### [Task to carry out]
Copy, without a single change, each line from the one that holds "Where should I" to the bottom of the entries below, and drop any pictures.

◆ ◆ ◆

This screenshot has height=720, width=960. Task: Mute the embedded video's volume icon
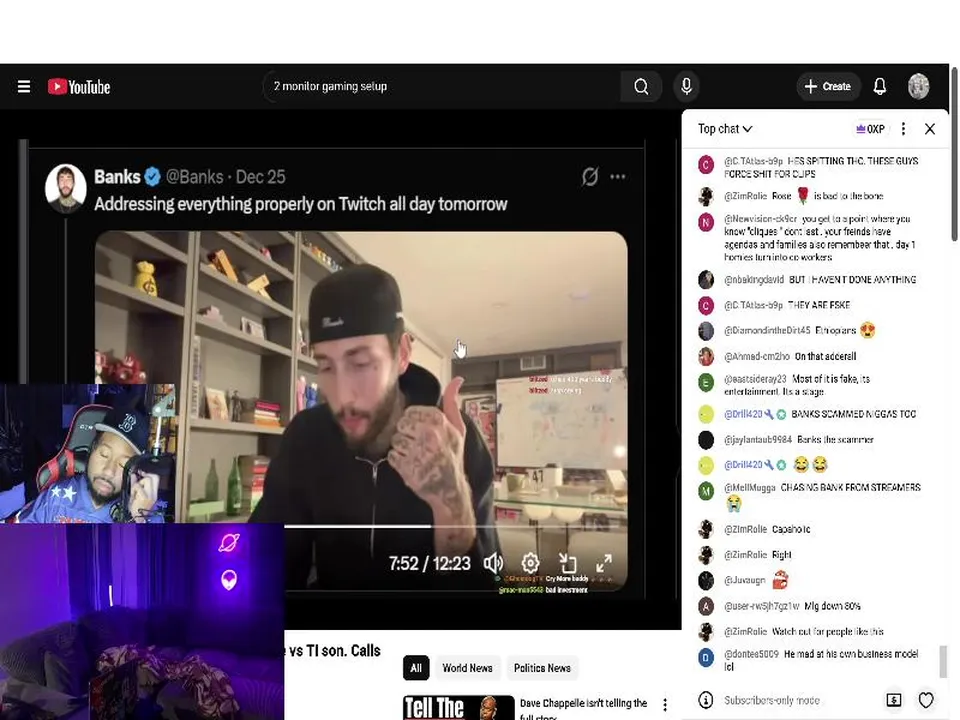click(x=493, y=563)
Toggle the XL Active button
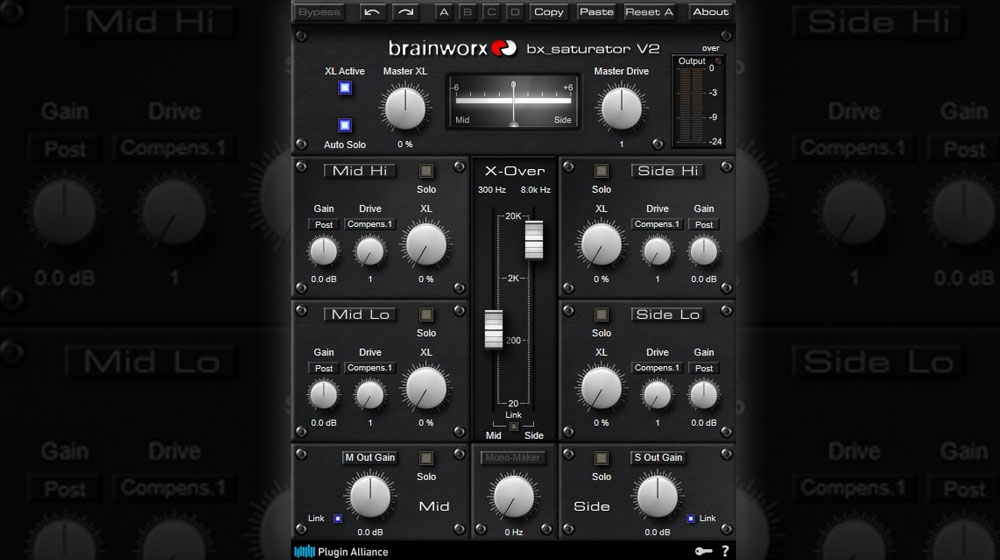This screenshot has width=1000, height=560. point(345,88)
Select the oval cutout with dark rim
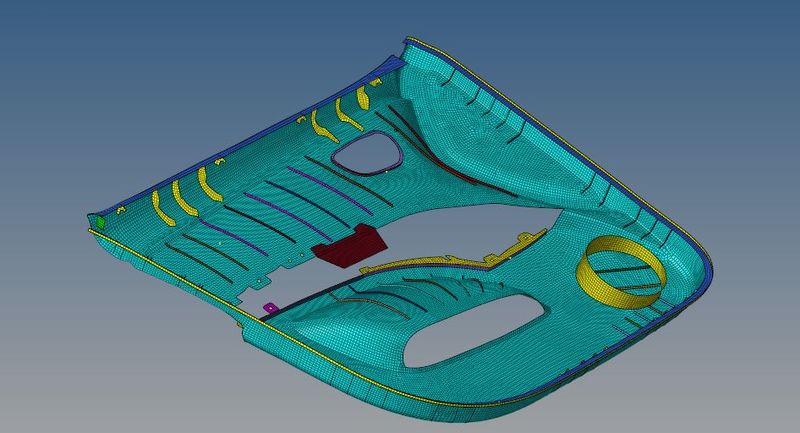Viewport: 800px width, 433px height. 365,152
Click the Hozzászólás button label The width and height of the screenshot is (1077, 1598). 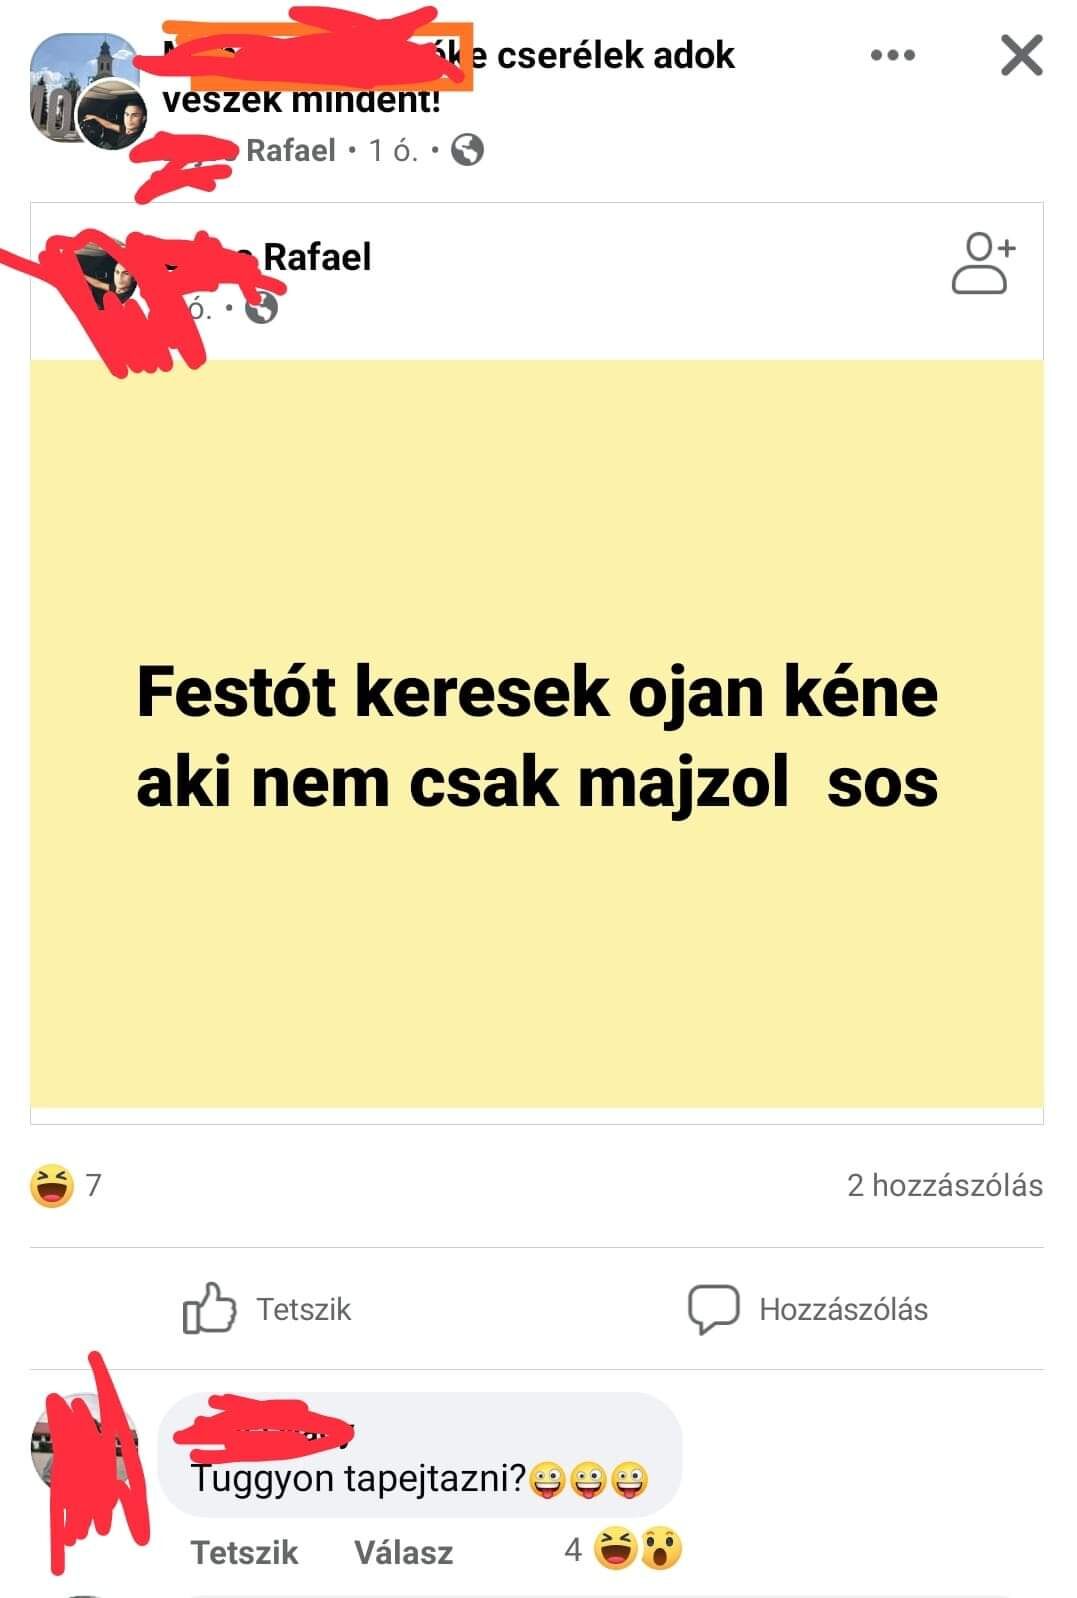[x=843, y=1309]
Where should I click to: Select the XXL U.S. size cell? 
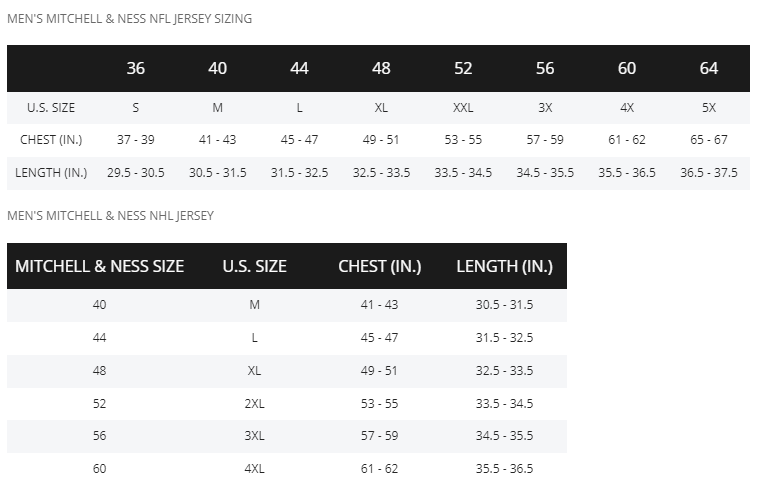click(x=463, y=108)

◆ ◆ ◆

### [Solution for this problem]
Where should I click to: Select the XXL U.S. size cell? 
click(x=463, y=108)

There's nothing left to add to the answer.